I have been thinking if to try the free lesson and then just sign up for the membership without trainer, so after their insisting I agreed to the appointment for the first free lesson, which I had to let them know if I don’t want to go and want to cancel it - again, this tactics hoping, that people just cannot say no.
In the end, when I was thinking about it at home, it just put me off and I wrote the girl, who was responsible for appointments, that I am canceling it and I did not even sign up for their membership just for the sake of using some free weights, not interested in the machines.
For once I find myself in agreement with Brownbeard!
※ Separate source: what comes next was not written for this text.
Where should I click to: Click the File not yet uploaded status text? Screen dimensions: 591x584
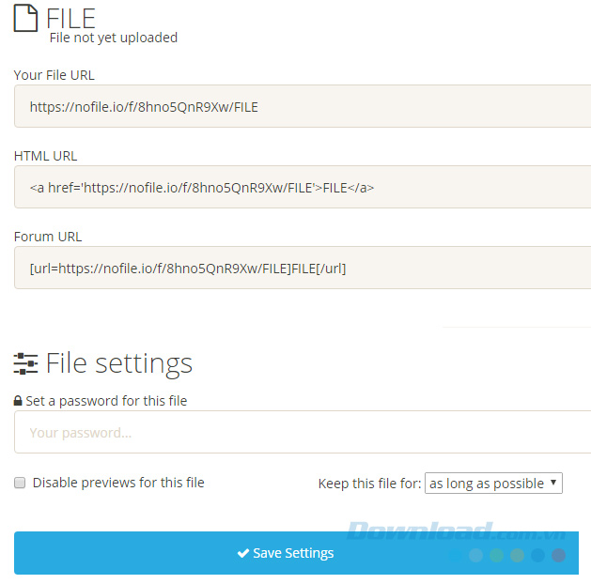tap(113, 38)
Fitness centers in Taiwan are notorious for high pressure sales tactics and sharp business practices. Also, it is almost always a bad idea in Taiwan to pay for a service upfront. Even if the business doesn’t close, they will usually change things and cut corners as soon as they can/‘have to’. There is very little recourse because consumer protection laws lack teeth and these businesses are experts at resisting complaints. Caveat emptor!!!
This is not some universal moral defect in Taiwanese people or inherent in Taiwanese culture. It is because Taiwan’s business-friendly government and the Legislature in particular have chosen not to set up effective institutions and mechanisms to deal with these problems. It is also related to side effects of Taiwan’s extremely rapid development.
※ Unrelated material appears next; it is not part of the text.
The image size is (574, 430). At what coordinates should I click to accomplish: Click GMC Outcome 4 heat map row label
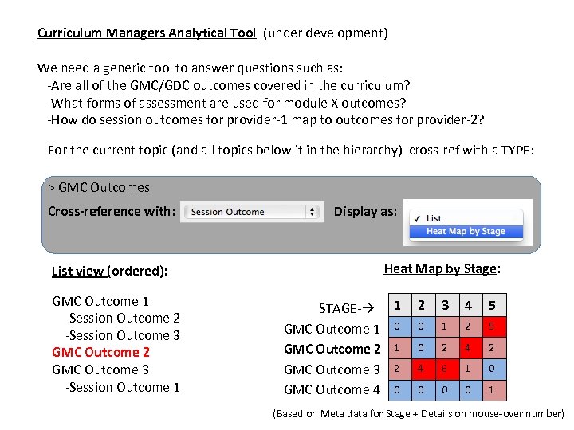(332, 390)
There are a few private gyms that do offer rates by session or minutes. There’s one called Cozy Fitness in Taoyuan that only charges 1NT per minute and they have squat racks, barbells and free weights.
World Gym offered me $1,600/hr for a 24 session package.
But I noticed on the salesperson’s iPad they had different advertisement images in the gallery, presumably with different initial anchor prices and discounts
They probably showed me waiguoren.jpg
But also important to remember price does not imply quality (cheap nor expensive). And world gym trainers don’t have the best reputation.
I think that’s expensive for Taiwan. By that I mean that is unaffordable for someone on an average wage here. I know some gyms that if you are already a member is about 700 for 40 minutes. The quality would be about the same as world gym.
This seems to be standard for gym memberships most places - after all, the basic business model relies on signing up a lot of people to contracts and them not actually showing up. I read that planet fitness has an average of 7500 members per gym.
Had a new world gym opening close to my office a couple of years ago, always a pleasure walking by there when those spicy young ladies in gym clothes approached us in their recruitment drives
Don’t know about World Gym, but one way to bring the price down is to pal up, or let them pal you up with somebody who has similar goals.
A personal trainer should cut the price if he’s training two people that hour, not just you. The trainer can stagger the both of you so that he’s one-on-one with each while the other rests.
This seemed to be a popular option in my old gym in Hsinchu. To my eye the trainer had to work harder, but it seemed doable.
I won’t go to fitness centers (the kind that charge by the minute) because when I did the numbers it’s cheaper to join world gym or other chains. At least WG charge monthly and doesn’t make you pay a year up front, and that it’s less likely to just all suddenly close up. Plus WG allows you to go to their various locations (for the normal membership, there are cheaper membership that’s tied to a particular gym and there’s a fee to move in those case) giving me options if I need to shower out there (which is often in this never ending summer). They also provide towels.
I won’t touch non chain gyms… they’re known to sell membership where you must pay for a year at a time and then close up without warning.
I never tried personal trainers but it just looks like they don’t do much apart from telling you how to do some exercises. As for form you could just look at how others are doing it.